The plan reportedly presented to Prime Minister Benjamin Netanyahu by US Secretary of State Antony Blinken last month would have major advantages for Israel and basically for all sides, except Hamas. A wiser government not subordinate to Netanyahu’s specific political needs and legal difficulties would grab it.

Increasingly, many in Israel are casting doubt on the idea that the twin goals of the Gaza war – removing Hamas and retrieving the 100+ hostages – are compatible. It is true that the military warned all along that the fight would be a long one, but that doesn’t mean that such a fight is the only path.

Many fear that a prolonged war, perhaps lasting throughout all of 2024, would entail a series of excruciating costs, including the sacrifice of the hostages, the deaths of many hundreds more soldiers, a hammer blow to the economy, and the devastation of Israel’s standing around the world. If the government persists in its rejectionism, add to that a conflict with the Biden administration, which would be strategically calamitous.

What the plan offers

Meanwhile, while details must still be finalized and could be influenced if Israel were to engage, here’s a quick overview of the plan that appears to be on offer:

1. It would end the war with its costs to life on both sides and to the economy.

 Israeli soldiers react while firing a mortar, as the conflict between Israel and the Palestinian Islamist group Hamas continues, on the border with the central Gaza, Israel January 22, 2024. (credit: AMIR COHEN/REUTERS)
Israeli soldiers react while firing a mortar, as the conflict between Israel and the Palestinian Islamist group Hamas continues, on the border with the central Gaza, Israel January 22, 2024. (credit: AMIR COHEN/REUTERS)

2. It would achieve the return of the hostages which many, including probably most Israelis, want prioritized.

3. It would mobilize Saudi Arabia, moderate countries in the Gulf and the region, and all of the West behind Israel’s goal of ridding Gaza of Hamas rule.

4. It aspires to involve Saudi Arabia and other Arab countries in the pacification and reconstruction of Gaza, aligning their interests with those of Israel and away from Hamas – a major strategic breakthrough.

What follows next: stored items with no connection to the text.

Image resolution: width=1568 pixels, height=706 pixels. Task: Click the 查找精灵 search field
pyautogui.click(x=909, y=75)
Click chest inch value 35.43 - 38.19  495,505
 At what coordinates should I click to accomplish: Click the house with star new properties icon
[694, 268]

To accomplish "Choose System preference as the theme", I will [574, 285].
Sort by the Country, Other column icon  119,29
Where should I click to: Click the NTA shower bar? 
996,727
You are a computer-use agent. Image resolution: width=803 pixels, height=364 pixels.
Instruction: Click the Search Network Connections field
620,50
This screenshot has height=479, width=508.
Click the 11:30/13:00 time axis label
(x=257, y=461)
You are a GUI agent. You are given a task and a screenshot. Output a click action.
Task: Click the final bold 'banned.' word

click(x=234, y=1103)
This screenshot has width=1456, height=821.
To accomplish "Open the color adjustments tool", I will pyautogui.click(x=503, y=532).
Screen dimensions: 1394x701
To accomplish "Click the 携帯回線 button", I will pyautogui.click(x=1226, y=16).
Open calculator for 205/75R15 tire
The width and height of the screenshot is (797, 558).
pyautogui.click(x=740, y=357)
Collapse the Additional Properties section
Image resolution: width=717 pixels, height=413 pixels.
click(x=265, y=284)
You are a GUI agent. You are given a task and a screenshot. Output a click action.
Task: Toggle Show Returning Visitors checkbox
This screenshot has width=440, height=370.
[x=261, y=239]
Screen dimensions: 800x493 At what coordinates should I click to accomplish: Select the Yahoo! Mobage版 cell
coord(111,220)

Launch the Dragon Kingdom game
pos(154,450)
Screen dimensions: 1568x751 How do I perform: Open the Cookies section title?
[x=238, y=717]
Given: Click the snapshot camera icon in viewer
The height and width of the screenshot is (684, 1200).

5. It would formalize the path toward peace with Saudi Arabia, whose strategic, economic, and political benefits are incalculable for Israel, the Saudis, and the region, thus cementing an alliance against Iran and its proxies.

6. It would likely end the active conflict with Hezbollah and enable Israel to focus on the diplomatic effort to implement UNSC Resolution 1701 and push back its forces from the border.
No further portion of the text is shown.